They both frowned, but nodded.

"I…" I took another deep breath. "I sort of…left a bit out."



I told them everything. I hadn't planned on that. I hadn't planned on telling everything—but one event led to the next, and I found myself spilling details that I had once hoped to keep completely to myself for the rest of time. But I should have known better. This was Harry and Ron I was talking to, after all.

However, when I got to the part after we had left Dumbledore's office with his command that Draco and I couldn't speak to each other anymore, my voice trailed off, and I stared into the wide eyes of my two friends.

"What?" I whispered, suddenly blushing.

"I just want to be sure I've got this right," Ron held up a hand. "You snogged Malfoy?"

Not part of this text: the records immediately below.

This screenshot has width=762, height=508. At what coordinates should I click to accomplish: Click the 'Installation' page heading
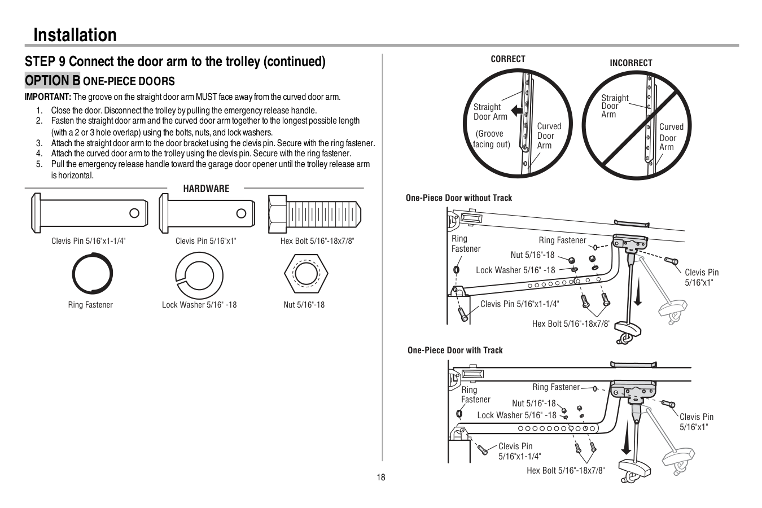tap(75, 35)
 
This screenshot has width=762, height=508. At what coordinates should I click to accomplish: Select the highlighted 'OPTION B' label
tap(52, 81)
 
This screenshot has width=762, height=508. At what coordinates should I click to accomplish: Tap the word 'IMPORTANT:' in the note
tap(48, 97)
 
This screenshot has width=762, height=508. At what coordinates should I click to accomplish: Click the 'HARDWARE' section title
tap(206, 189)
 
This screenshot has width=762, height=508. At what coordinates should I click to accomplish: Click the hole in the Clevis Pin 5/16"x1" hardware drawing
tap(241, 213)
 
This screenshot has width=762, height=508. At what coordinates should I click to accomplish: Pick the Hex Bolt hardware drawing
tap(314, 213)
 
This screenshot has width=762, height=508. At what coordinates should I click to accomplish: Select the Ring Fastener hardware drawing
tap(93, 274)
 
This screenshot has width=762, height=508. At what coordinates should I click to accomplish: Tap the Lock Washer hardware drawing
tap(200, 274)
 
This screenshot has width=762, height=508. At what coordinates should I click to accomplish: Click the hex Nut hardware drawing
tap(305, 274)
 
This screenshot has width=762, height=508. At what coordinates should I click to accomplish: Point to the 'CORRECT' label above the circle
tap(508, 59)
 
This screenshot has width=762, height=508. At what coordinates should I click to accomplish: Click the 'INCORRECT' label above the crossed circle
tap(630, 63)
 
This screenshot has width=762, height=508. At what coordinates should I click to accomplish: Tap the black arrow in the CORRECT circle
tap(516, 111)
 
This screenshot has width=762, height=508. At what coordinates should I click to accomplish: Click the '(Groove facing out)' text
tap(491, 139)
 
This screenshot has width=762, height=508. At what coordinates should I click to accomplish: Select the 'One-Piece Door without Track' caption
tap(459, 198)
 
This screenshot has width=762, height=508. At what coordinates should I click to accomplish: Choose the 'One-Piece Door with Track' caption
tap(455, 350)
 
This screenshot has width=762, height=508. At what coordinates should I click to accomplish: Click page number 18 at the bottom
tap(381, 478)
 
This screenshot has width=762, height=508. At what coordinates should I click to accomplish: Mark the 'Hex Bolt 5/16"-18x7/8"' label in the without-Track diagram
tap(571, 324)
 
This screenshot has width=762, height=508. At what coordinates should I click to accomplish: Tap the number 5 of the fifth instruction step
tap(39, 164)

"I did not snog him!" I suddenly roared, my fists clenching. "That's a disgusting expression! I kissed him." My eyes flew to Harry's. My voice shook. "I kissed him. And I would do it again, because I…" I gulped hard. It hurt. "Because I'm in love with him." I swiped at my eyes. The boys just stared at me. Ron openly gaped—but Harry considered me deeply, his arms crossed.

"I wondered why he was acting so strangely when I saw him in the Shrieking Shack," he murmured. He glanced at Ron. "Hermione'd got a hold of him."

"Apparently," Ron snorted. Then he rolled his eyes and put his hands to his head. "This whole world's gone completely mental."

"Well, it explains why Hermione went mental," Harry said to him. "Going off on her own, crying, biting our heads off about nothing..."

"Yeah," Ron sighed. "Explains a lot."

I stood there, my hands clamped together, as the two of them fell into thoughtful silence. I held my breath, disbelief creeping over me. I had expected their reactions to be more violent, more horrified…

"You're…" I ventured. "You're taking it rather well."

They looked at me.

"Well, 'Mione," Ron began. "If you'd started with the snog—kissing—part," he amended. "I'd have just held you down and waited for the Polyjuice potion to wear off. But after hearing that whole thing," he gestured aimlessly, then sighed, and looked at me frankly. "I dunno—Malfoy sounds like he's a different bloke."

"Dumbledore dying like that was a setup," Harry breathed, his gaze distant. "To keep Draco from becoming a murderer and Snape from dying from the unbreakable vow."

I nodded.

"What has he been doing since?" Harry asked. I shrugged painfully.

"I dunno."

"And what the blazes was he doing when Bellatrix Lestrange was cutting your arm open?" Ron suddenly burst out. My hand flew to my forearm.

"He was using his brain," I shot back. "If he'd tried to help me, all the Death Eaters would have turned on him, and they probably would have killed me." I calmed myself. "As it was, I didn't get killed, and we managed to escape."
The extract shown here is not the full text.